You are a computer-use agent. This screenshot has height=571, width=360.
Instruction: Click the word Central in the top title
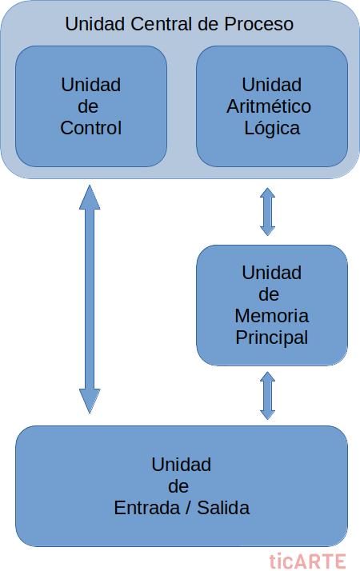[x=162, y=24]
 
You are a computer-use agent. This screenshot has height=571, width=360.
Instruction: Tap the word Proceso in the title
[x=258, y=24]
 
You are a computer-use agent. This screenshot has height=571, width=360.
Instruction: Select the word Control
[x=90, y=128]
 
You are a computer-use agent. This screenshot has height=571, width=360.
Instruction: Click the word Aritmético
[x=269, y=106]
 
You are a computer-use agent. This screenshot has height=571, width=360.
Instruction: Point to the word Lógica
[x=272, y=129]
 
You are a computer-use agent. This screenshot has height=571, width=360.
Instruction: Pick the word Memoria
[x=272, y=315]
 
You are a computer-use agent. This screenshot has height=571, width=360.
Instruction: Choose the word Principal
[x=272, y=337]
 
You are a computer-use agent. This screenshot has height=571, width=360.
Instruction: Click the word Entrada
[x=146, y=508]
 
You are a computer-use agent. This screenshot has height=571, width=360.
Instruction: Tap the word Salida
[x=223, y=508]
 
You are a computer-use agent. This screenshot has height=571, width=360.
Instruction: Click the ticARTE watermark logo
[x=308, y=561]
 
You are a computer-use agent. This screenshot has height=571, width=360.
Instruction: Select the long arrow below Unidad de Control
[x=90, y=299]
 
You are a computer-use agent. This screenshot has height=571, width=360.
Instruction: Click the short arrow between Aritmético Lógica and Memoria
[x=268, y=212]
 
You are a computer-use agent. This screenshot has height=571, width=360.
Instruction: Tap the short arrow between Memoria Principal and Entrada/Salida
[x=268, y=396]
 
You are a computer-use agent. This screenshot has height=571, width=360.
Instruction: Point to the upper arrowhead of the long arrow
[x=90, y=197]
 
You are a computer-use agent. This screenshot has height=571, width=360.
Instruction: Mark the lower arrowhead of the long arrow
[x=90, y=401]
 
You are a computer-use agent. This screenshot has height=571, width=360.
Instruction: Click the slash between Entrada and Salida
[x=188, y=508]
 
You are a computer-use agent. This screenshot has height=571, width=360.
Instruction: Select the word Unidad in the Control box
[x=90, y=85]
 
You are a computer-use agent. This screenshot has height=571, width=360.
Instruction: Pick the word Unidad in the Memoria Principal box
[x=272, y=273]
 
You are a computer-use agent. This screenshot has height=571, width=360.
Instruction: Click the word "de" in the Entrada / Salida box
[x=178, y=486]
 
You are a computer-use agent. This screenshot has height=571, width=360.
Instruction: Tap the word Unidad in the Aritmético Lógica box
[x=272, y=85]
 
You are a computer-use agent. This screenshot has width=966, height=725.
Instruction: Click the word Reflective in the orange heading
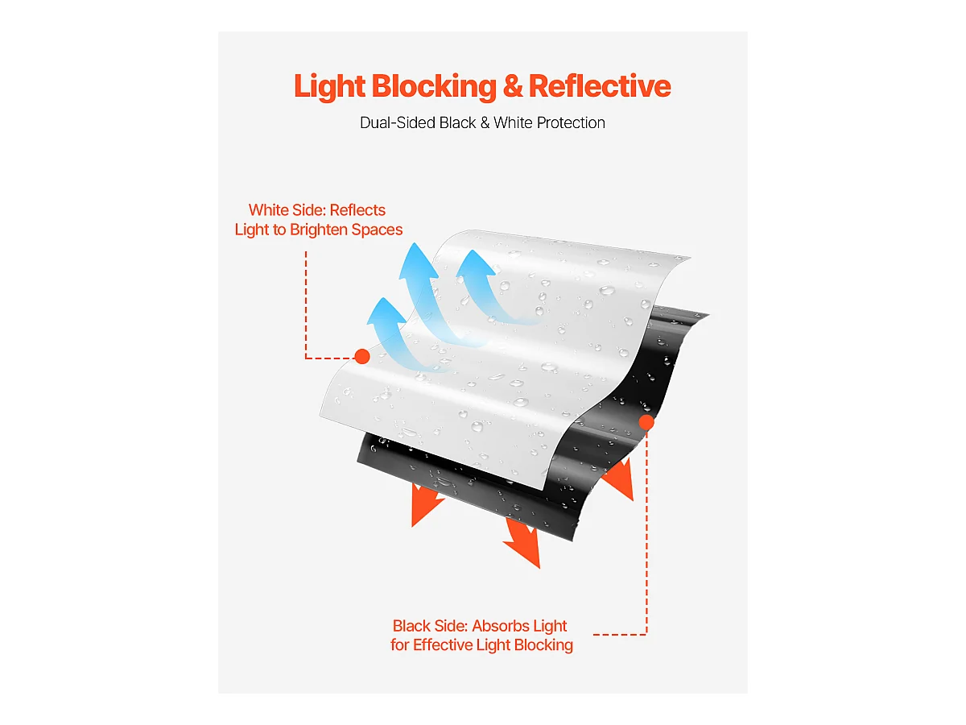click(600, 86)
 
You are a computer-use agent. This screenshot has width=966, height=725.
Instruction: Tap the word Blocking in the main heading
click(435, 87)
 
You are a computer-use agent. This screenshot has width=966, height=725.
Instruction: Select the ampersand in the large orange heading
click(513, 86)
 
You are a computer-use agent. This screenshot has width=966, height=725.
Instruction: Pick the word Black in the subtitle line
click(458, 122)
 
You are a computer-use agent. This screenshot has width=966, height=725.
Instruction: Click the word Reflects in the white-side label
click(357, 210)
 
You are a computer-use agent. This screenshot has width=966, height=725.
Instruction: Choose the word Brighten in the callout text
click(319, 230)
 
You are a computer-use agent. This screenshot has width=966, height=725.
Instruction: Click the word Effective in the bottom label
click(442, 645)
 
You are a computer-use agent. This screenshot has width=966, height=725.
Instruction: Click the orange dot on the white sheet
click(362, 357)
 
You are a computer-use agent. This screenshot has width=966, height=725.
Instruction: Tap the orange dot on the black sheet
click(646, 423)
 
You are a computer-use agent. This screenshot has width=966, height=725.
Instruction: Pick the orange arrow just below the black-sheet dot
click(620, 480)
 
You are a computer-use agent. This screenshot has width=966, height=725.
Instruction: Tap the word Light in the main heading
click(329, 87)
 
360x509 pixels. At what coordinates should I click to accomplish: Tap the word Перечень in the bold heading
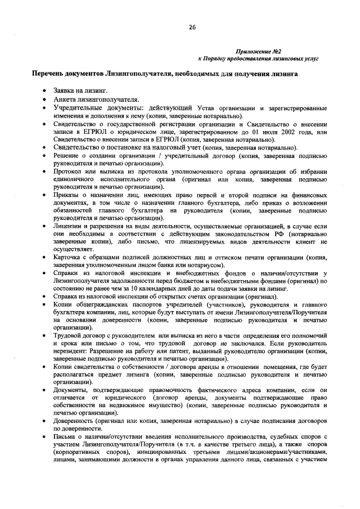(x=50, y=74)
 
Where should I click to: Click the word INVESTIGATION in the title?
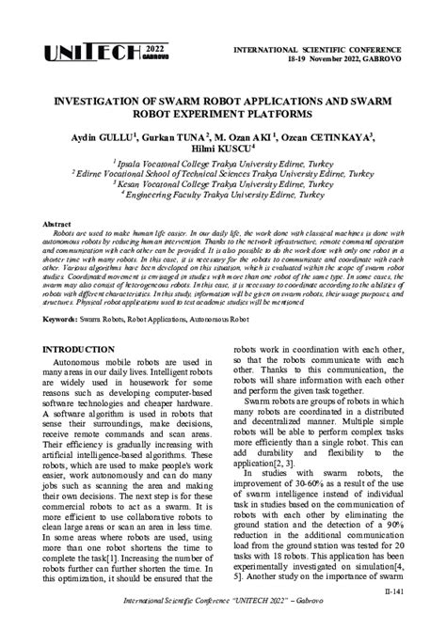pyautogui.click(x=103, y=98)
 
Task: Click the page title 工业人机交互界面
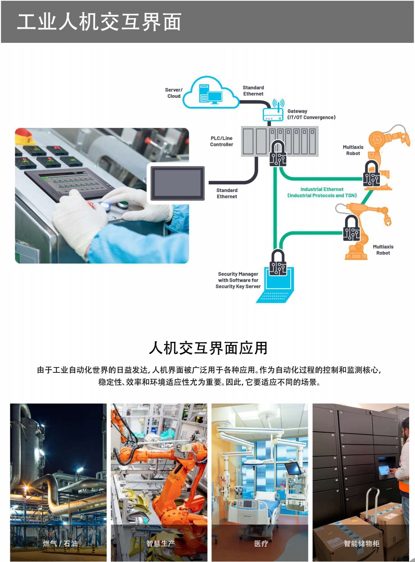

=-=-=-=-=

REQUIRED WORK
Repeat the lines of the listing from the one containing "360x509 pixels. At" through the end of the listing, both ends included, with their requests, but without the pictures. Scale every coordinate in the answers by 2.45, rounding to the nearest whole number with halves going up.

FINISHED TASK
360x509 pixels. At what coordinates should I click to accomplish: Tap the word Перечень in the bold heading
(x=123, y=181)
 
Where should I click to: Click the word INVESTIGATION in the title?
pyautogui.click(x=252, y=240)
 
Task: Click the page title 工业人机交互界面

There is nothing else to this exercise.